Stored records:
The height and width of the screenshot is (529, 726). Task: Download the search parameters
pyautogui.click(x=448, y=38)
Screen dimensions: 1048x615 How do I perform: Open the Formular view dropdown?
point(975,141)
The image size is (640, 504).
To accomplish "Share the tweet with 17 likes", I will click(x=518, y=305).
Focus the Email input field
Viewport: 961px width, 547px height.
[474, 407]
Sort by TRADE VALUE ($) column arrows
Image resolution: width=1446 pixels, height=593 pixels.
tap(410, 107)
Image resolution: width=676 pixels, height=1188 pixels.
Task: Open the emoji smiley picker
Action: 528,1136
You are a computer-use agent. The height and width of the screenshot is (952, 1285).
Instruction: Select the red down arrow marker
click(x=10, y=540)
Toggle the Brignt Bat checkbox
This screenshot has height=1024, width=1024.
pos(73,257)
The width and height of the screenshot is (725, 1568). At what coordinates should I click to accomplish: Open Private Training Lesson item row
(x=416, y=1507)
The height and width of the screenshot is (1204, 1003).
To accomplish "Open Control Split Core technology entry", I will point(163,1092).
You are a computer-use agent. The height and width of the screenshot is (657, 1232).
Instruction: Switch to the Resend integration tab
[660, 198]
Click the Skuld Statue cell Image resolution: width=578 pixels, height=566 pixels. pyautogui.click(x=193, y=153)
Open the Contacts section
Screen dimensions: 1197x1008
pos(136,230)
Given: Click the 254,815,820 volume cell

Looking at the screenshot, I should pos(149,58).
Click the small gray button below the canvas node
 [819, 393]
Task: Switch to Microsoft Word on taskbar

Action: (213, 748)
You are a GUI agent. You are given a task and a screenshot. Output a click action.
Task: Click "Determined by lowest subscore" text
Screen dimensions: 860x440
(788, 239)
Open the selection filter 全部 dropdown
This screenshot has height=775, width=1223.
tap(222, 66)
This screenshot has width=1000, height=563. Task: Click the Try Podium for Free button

* TASK OBJECTIVE: Identify all lines in the records above with the word "will".

* EXERCISE ANSWER:
To accomplish "Share the tweet with 17 likes", I will click(x=518, y=305).
To accomplish "Open Control Split Core technology entry", I will point(163,1092).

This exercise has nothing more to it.